PEFT
huyi / August 2023
Paper_1: Parameter-Efficient Fine-Tuning without Introducing New Latency
1. Introduction
What are previous techniques regarding FT?
- full finetuning
- parameter-efficient finetuning
- sparse finetuning: tune a small subset of existing parameters without introducing new parameters:
- BitFit: only tune biases (not scalable ?)
- Diff Pruning
- FISH Mask (learning and updating task-specific masked parameters with a specified sparsity ratio, task-specific masks make two methods unsuitable for federated learning setting)
- infused finetuning: introduces new parameters to PLMs, and only updates these parameters during training
- adapter fine-tuning inserts adapters to each layer of the PLM (inference latency)
- prefix tuning (inference latency, 这个感觉其实是reduce input length)
- prompt tuning (inference latency, 这个感觉其实是reduce input length)

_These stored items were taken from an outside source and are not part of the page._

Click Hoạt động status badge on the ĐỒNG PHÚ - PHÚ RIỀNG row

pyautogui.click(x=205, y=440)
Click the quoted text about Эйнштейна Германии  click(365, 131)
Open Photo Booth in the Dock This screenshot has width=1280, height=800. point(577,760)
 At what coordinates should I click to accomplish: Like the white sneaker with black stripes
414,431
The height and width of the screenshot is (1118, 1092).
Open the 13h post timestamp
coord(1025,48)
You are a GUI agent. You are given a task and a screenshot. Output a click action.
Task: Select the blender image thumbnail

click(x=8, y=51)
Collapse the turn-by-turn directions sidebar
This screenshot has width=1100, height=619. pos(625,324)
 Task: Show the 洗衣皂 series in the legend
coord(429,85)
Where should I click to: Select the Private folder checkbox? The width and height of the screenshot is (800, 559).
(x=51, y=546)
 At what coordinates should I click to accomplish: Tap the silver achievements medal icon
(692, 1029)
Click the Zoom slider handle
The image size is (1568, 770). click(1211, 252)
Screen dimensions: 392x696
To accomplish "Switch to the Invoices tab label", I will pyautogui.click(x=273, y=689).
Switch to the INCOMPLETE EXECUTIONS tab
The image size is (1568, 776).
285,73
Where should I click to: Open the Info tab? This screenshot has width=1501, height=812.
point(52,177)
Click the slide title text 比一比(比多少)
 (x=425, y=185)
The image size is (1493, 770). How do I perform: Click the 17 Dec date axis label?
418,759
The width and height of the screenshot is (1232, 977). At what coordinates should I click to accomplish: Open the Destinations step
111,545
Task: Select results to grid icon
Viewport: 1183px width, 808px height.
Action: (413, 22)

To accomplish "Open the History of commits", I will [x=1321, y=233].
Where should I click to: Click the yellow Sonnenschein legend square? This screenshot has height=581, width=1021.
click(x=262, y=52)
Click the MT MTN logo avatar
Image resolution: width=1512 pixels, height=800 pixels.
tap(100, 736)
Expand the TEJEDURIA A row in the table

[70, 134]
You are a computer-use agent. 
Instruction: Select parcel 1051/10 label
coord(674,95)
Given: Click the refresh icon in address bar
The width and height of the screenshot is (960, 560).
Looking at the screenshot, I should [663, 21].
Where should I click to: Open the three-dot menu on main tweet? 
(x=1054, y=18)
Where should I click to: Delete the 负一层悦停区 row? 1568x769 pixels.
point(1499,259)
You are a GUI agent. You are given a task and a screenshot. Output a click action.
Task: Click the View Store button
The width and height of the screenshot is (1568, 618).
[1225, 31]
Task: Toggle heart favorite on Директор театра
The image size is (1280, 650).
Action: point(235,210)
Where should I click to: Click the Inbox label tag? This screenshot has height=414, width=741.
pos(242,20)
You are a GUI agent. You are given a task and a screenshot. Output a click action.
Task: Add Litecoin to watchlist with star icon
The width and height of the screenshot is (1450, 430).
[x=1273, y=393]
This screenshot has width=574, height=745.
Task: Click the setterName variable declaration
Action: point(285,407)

- sparse finetuning: tune a small subset of existing parameters without introducing new parameters:
What does this paper introduce?
- propose two methods: PaFi and HiWi
- PaFi: sparse FT, generate task-agnostic masks, mask generation doesn’t require any training on any data
- HiWi: infused FT method that applies the adapters directly to weights instead of activations ?, after training, abandon adapter –> no inference latency
2. Preliminaries
itroduce sparse FT and adapter FT
Sparse Fine-Tuning
formulates a task-specific finetuning as a two-phase learning problem:
- first phase
determine which parameters $\theta^{(0)}$ can be modified by generate a sparse mask $m\in {0,1}^{|theta^(0)|}$, 1 denotes trainable parameters
- BitFit heuristically specifies the bias terms trainable
-
Diff Pruning and LT-SFT fully fine-tune PLM on downstream task to obtain $\theta^{(1)}$. And the k parameters with the greatest absolute difference $ \theta^{(0)} - \theta^{(1)} $ are selected for updating in the next phase - FISH Mask uses the gradient information of $\theta^{(1)}$ to learn the mask
- second phase the PLM is finetuned and only the masked parameters are updated whereas the others are frozen \(\theta^{(2)} = \argmin\limits_\theta \mathcal{L}(D; m\odot\theta)\)
Adapter Fine-Tuning
insert one or multiple small MLP modules into each layer of the PLM, $W_{down}\in\mathcal{R}^{d\times r}$, $W_{up}\in\mathcal{R}^{r\times d}$, $r«d$
\[h\leftarrow h + f(hW_{down})W_{up}\]Adapter finetuning inserts the module in between or after the original module.(插入新的层)
In contrast: LoRA: $h\leftarrow h W + hW_{down}W_{up}$
A Unified Framework
\[\hat{\phi} = \argmin\limits_{\phi}\mathcal{L}(\mathcal{D}; z\odot \phi)\]Key Challenges
Limitations of sparse finetuning:
- the generation of sparse mask is task-specific; whereas adapter FT always has fixed positions for adapters
- One needs some tricks to generate these masks, which may require more computation than a normal full finetuning for the same iteration
Limitations of adapter finetuning:
- typically introduce additional inference latency
- LoRA: one cannot apply a non linear function in the adapter for LoRA \(hW + f(hW_{down})W_{up}\neq h(W+f(W_{down}W_{up}))\)
3. Methodologies
two methods: one for sparse FT that generates a universal mask for various tasks without any training, one for adapter finetuning that has no inference latency and requires even less storage than BitFit
3.1 Task-Agnostic Mask Generation
Insight: we should fix the parameters important for pre-training and only tune the unimportant ones
options for choosing trainable parameters:
- train on pre-training data (choose the ones with less fisher information) \(\hat{F_{\theta}} = \frac{1}{N}\sum\limits_{i=1}^{N}(\nabla_{\theta}\mathcal{})\)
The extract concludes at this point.